> GIVEN DATA
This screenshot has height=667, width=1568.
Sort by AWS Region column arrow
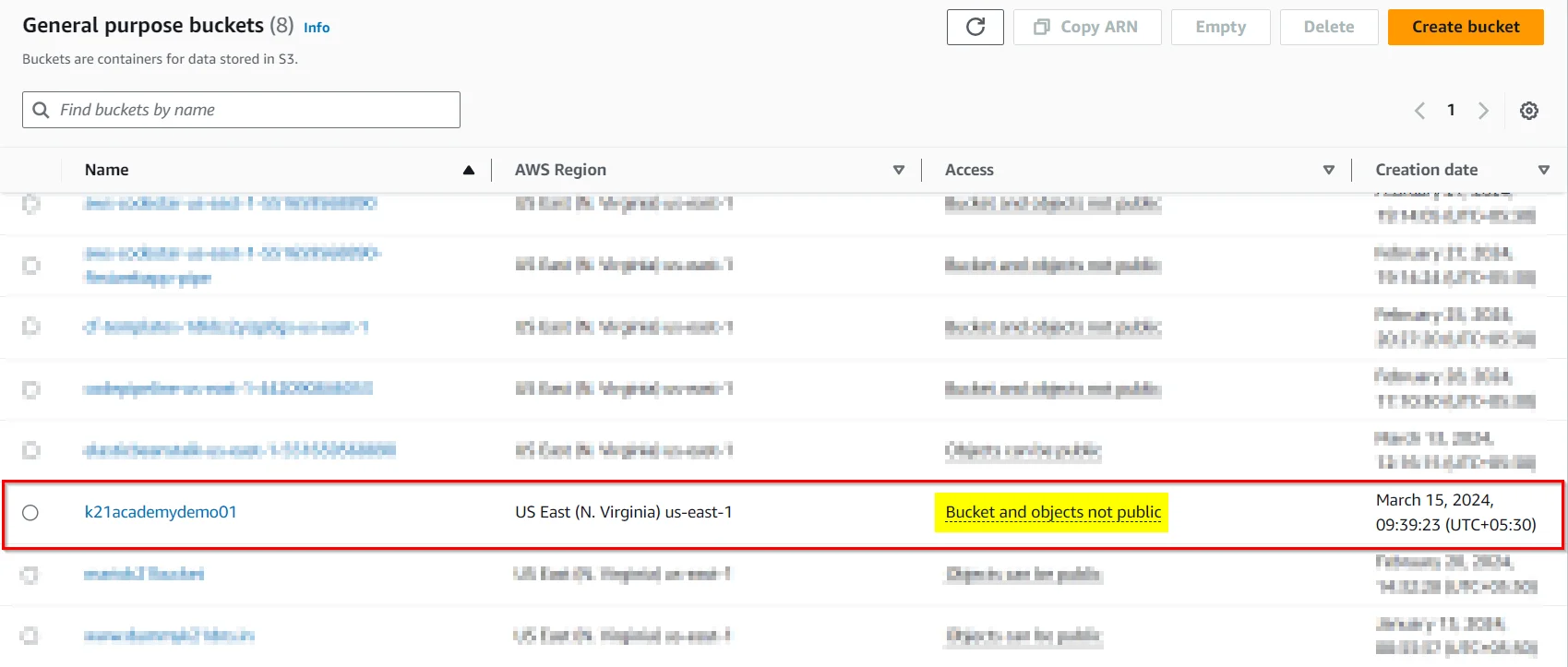898,170
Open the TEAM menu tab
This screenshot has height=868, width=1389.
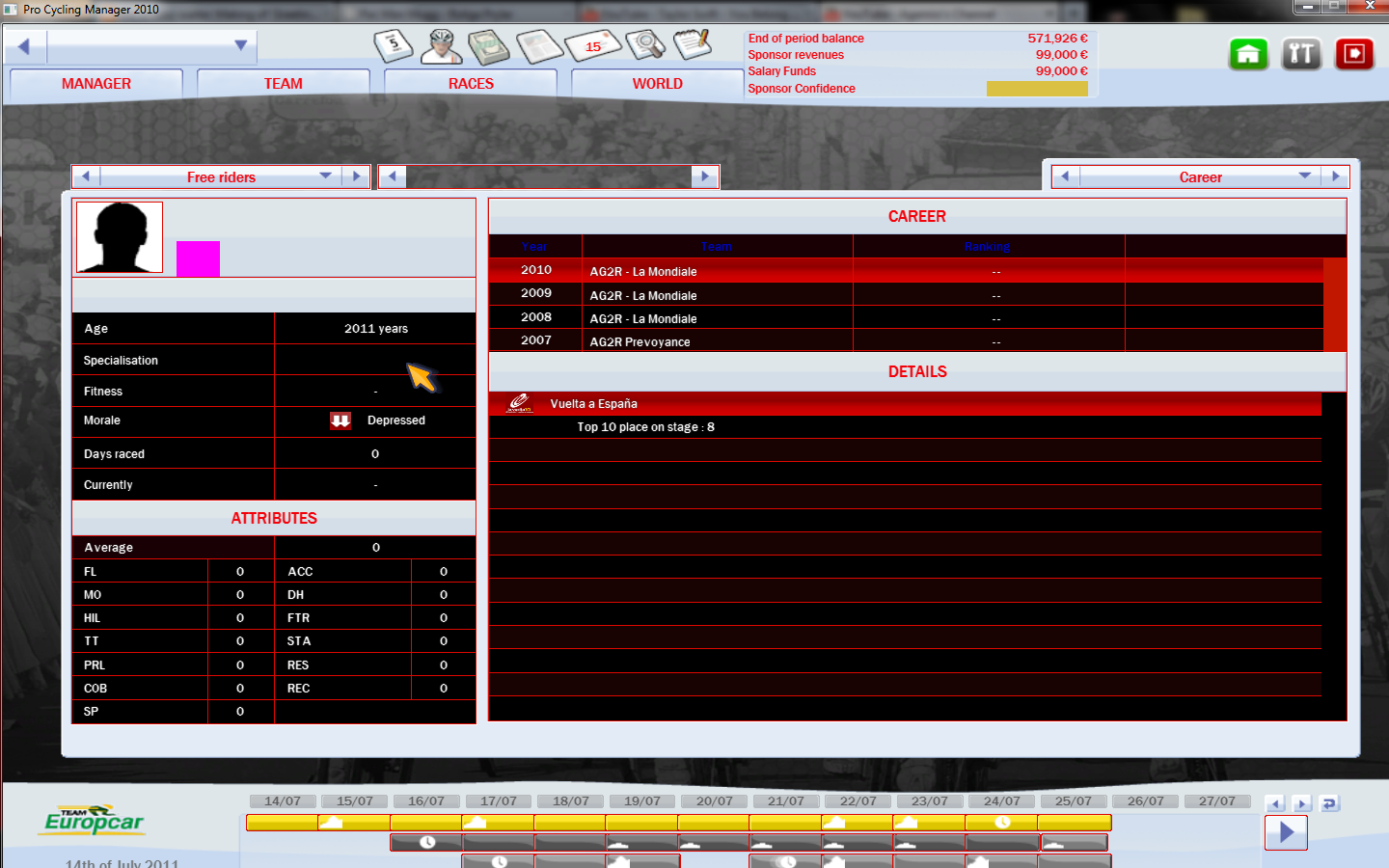point(284,84)
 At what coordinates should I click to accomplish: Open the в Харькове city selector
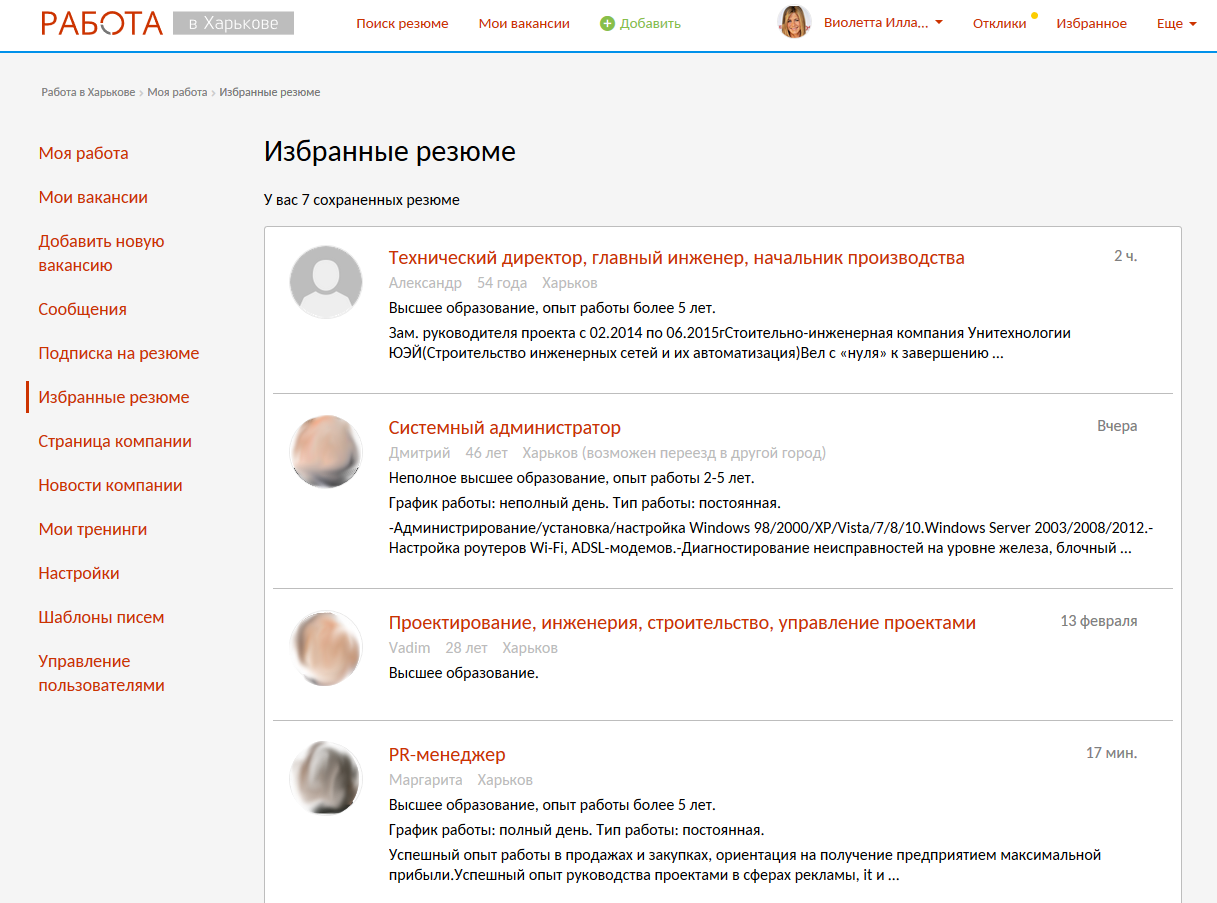coord(233,23)
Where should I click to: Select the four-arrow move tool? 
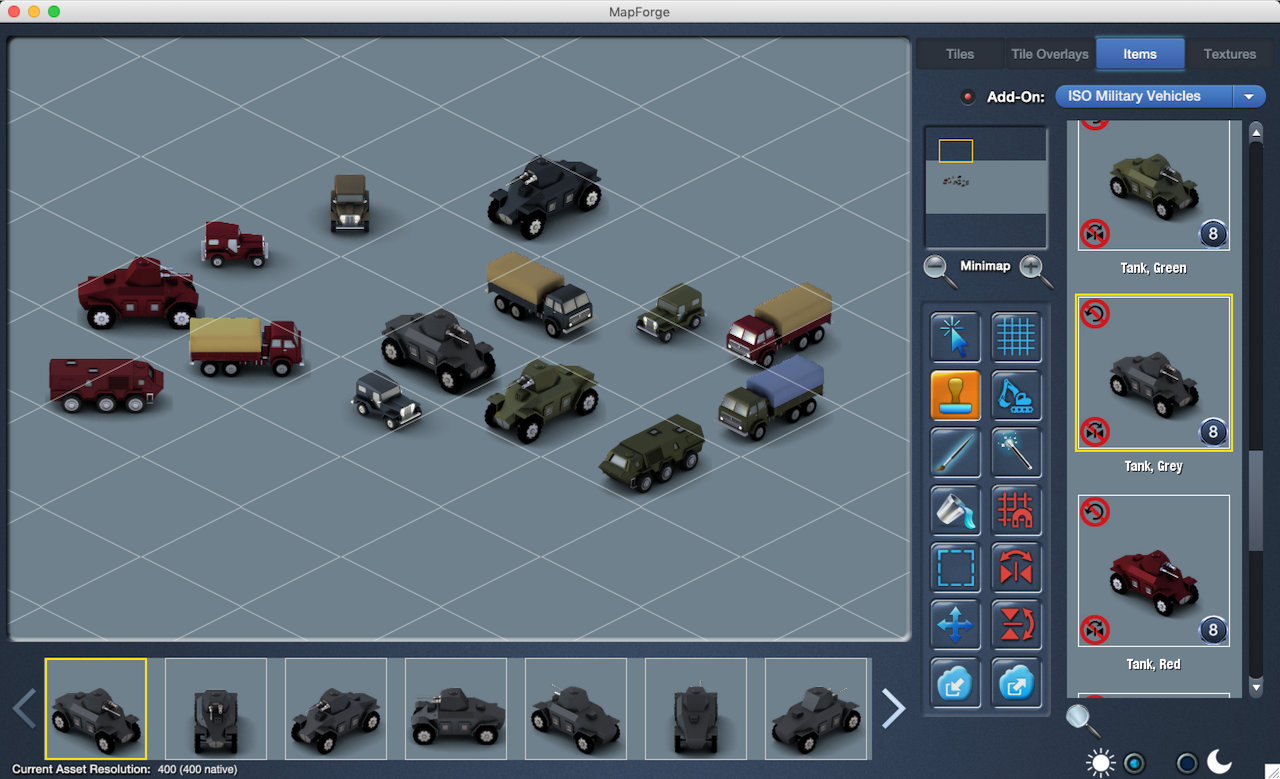pos(955,626)
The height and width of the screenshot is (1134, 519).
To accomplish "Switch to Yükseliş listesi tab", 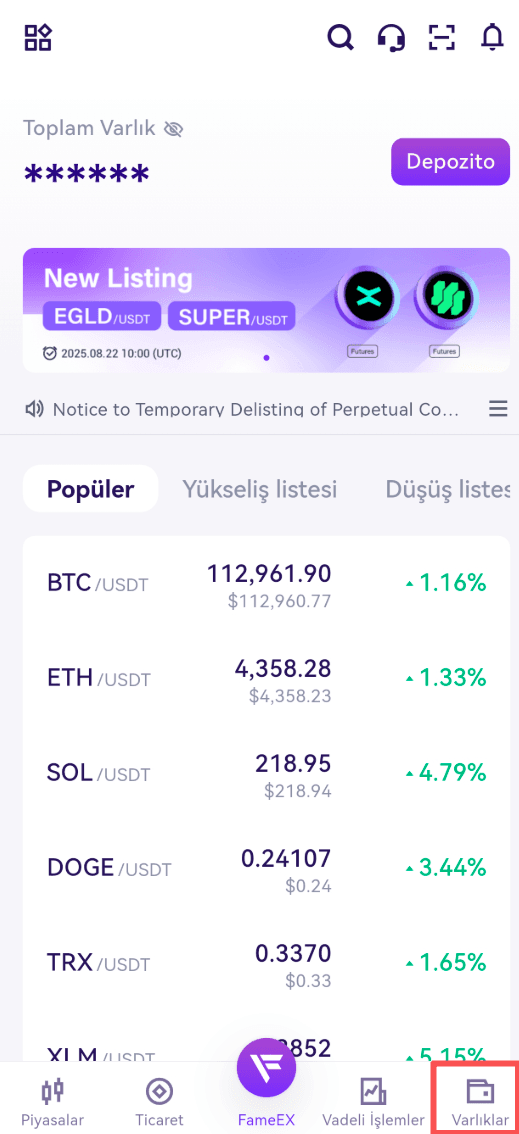I will click(x=260, y=489).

> TASK STATEMENT
Without the pictures, return the listing above from its first line through the line that has "The height and".

> RESULT OF THIS TASK
This screenshot has height=667, width=1568.
Sort by AWS Region column arrow
898,170
Open the TEAM menu tab
This screenshot has height=868, width=1389.
point(284,84)
 At what coordinates should I click to accomplish: Open the в Харькове city selector
coord(233,23)
Where should I click to: Select the four-arrow move tool? 
pos(955,626)
The height and width of the screenshot is (1134, 519).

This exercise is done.